Первый арест. Возвращение в Бухарест - [132]

Шрифт
Интервал

Захария говорил с горькой усмешкой, очевидно не в первый раз. Потом он спросил, владею ли я русским языком. Ну конечно — я ведь родился на Дунае, в Вилково. В таком случае он мне завидует. Он знает французский и немецкий, немножко английский, по-русски ему известно только два слова: «Здрасьте, товарищ». Он искал самоучитель и не нашел. Один букинист продал ему книгу, по которой можно изучать язык, — он мне ее сейчас покажет.

Я все понял: он хочет, чтобы я учил его русскому языку. Я догадывался и зачем это ему понадобилось — он едет в Москву. Общество «Друзья СССР» собирается послать туда делегацию, — очевидно, Захария едет с ними. Но о таких вещах не рассказывают.

Тем временем Захария открыл портфель, и я увидел довольно-таки пухлый том в зеленом переплете: «Адресно-справочная книга «Москва» на 1910 г.».

— Москва, — торжественно сказал Захария, положив книгу на стол.

— Это старая Москва, — сказал я.

— Все-таки Москва, — сказал Захария. Даже сквозь очки видно было, как загорелись его глаза. В эту минуту он был чем-то похож на Тудорела.

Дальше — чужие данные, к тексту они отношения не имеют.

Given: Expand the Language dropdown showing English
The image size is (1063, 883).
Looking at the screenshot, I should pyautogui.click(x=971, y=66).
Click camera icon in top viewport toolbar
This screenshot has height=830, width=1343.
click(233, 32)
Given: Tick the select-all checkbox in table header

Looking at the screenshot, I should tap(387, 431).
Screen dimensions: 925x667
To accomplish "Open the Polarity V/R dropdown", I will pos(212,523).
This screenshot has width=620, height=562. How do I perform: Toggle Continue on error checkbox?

Потом мы сидели за секретером и листали вместе справочник. Слева от нас за окном мерцала электрическая пыль рекламных огней. Там шумел, сверкал огнями разгоряченный душной летней ночью, вином, музыкой Бухарест. Город с немощеными переулками и мраморными дворцами в ложноантичном стиле, город, где на одной и той же улице продавали прелую кукурузную муку для мамалыги и устрицы с шампанским. Но мы были далеко. Мы листали московский справочник, вышедший четверть века назад, и бледный молодой человек в роговых очках повторял за мной по слогам, запинаясь, как первоклассник: «Шабо-лов-ка… Ар-бат… Пок-ровс-ки-е во-ро-та…» И каждое название звучало как в сказке. И каждое русское слово было заклинанием.

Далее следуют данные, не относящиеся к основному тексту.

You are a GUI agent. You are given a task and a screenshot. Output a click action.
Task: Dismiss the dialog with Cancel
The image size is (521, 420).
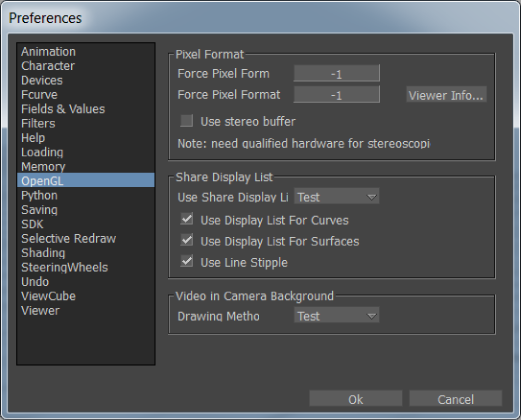(455, 399)
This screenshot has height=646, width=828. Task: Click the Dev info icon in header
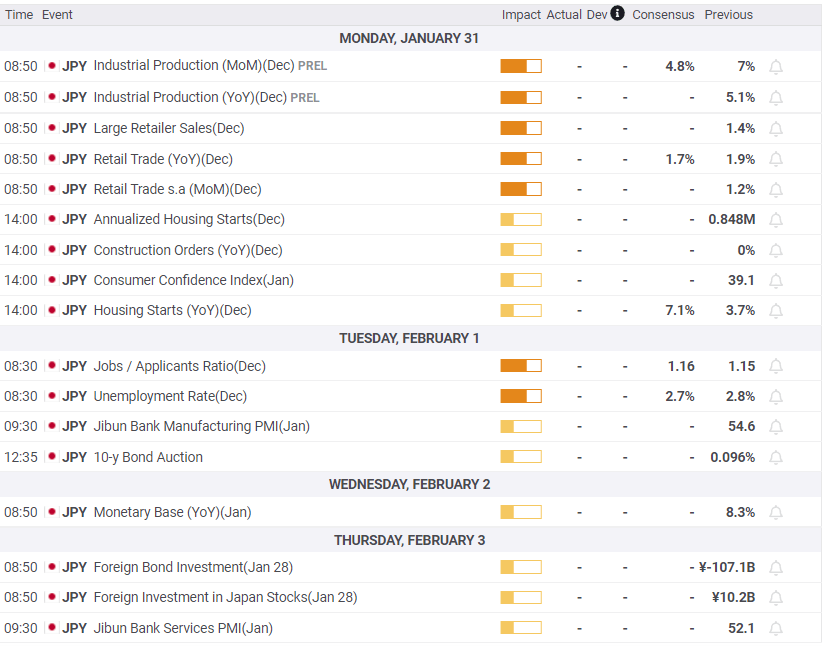(x=617, y=14)
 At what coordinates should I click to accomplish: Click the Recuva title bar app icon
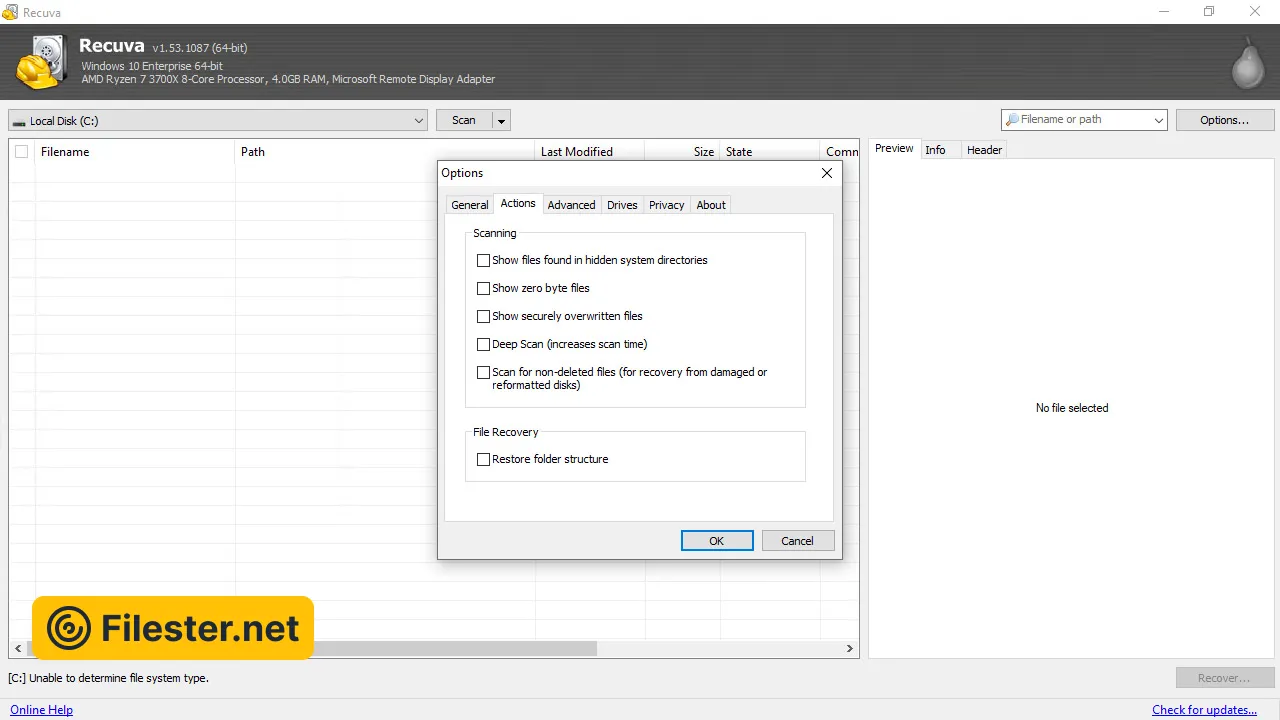pyautogui.click(x=10, y=12)
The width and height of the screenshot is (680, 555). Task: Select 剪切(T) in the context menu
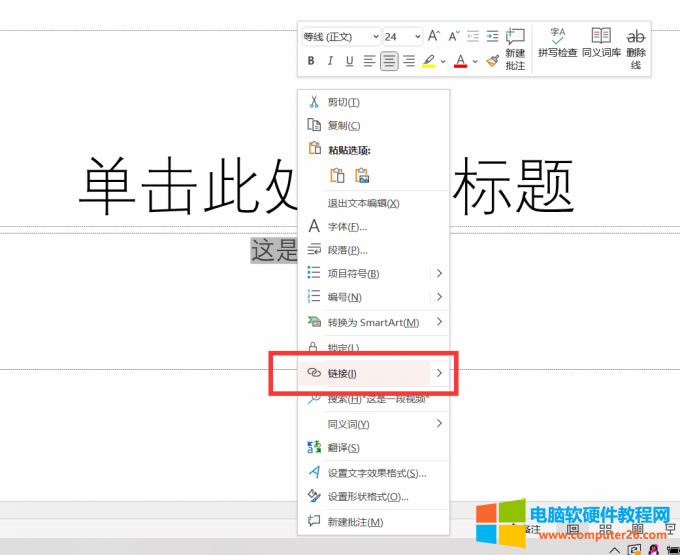(343, 102)
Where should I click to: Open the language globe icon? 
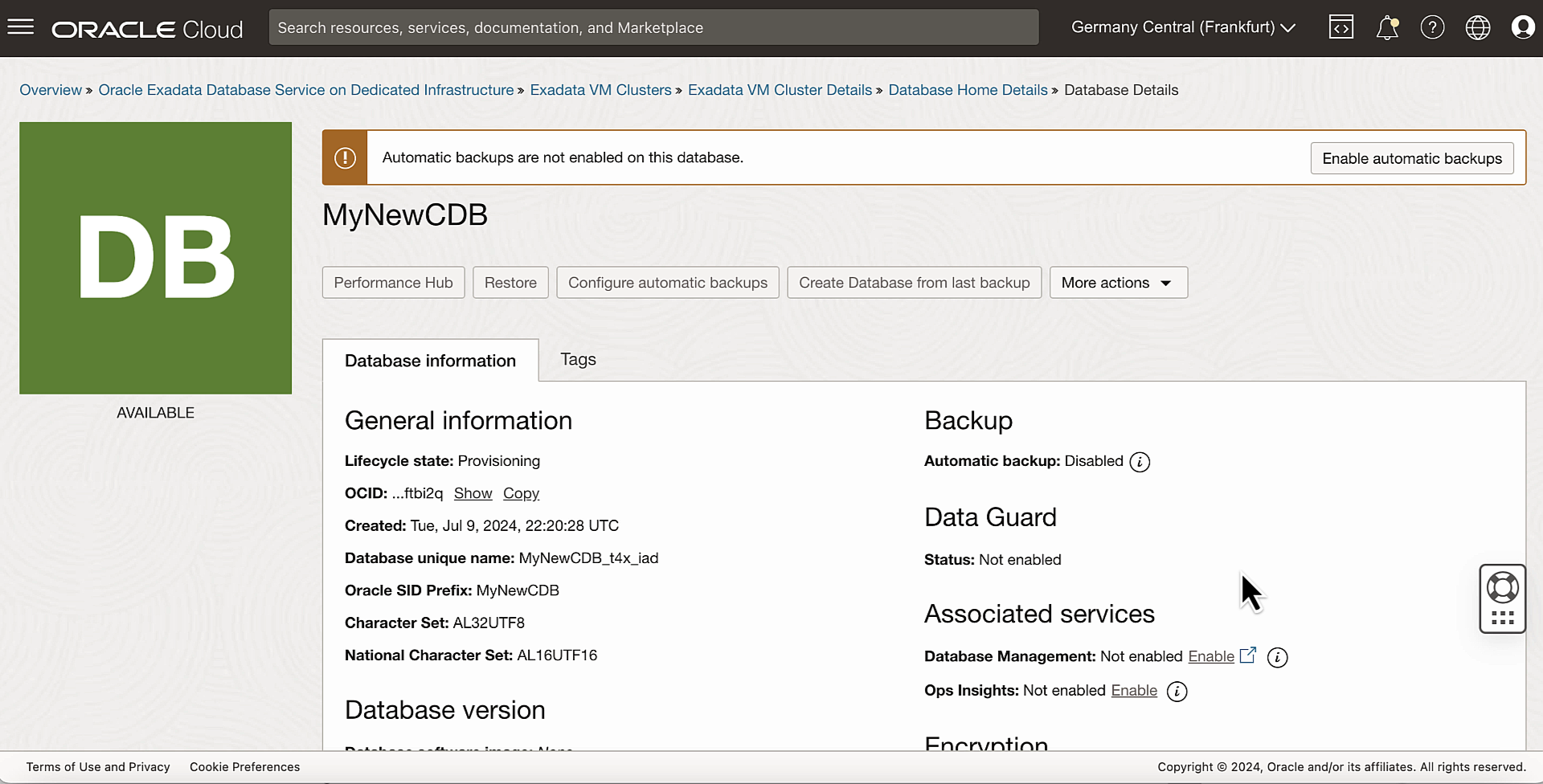click(x=1477, y=27)
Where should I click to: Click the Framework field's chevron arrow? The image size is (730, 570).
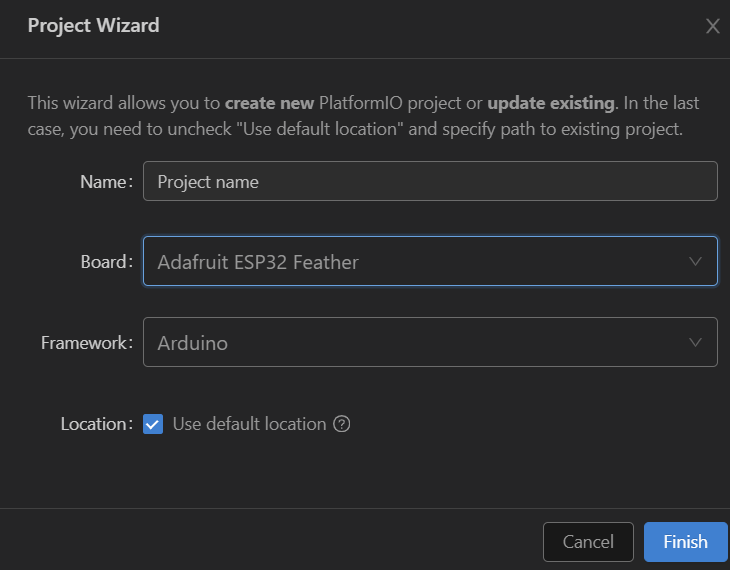(696, 342)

Захария стал приходить ко мне каждый день. Он делал успехи. Все, что мы вычитывали в справочнике, он запоминал и мог повторить без запинки. Он знал, что «Покровские ворота — от Чистых прудов до Покровского плаца», «Стромынская площадь — от Сокольнического шоссе и 4-й Сокольнической ул. до Б. Бахрушинской и 5-й Сокольнической ул.». Он говорил, смеясь, что, как только приедет в Москву, обязательно выяснит, делаются ли еще там «ГИЛЬЗЫ ИСАНУЖАНОВА», которые «не рвутся по швам», и оправдало ли себя «Новое изобретение 1910 г. — сухой квас»…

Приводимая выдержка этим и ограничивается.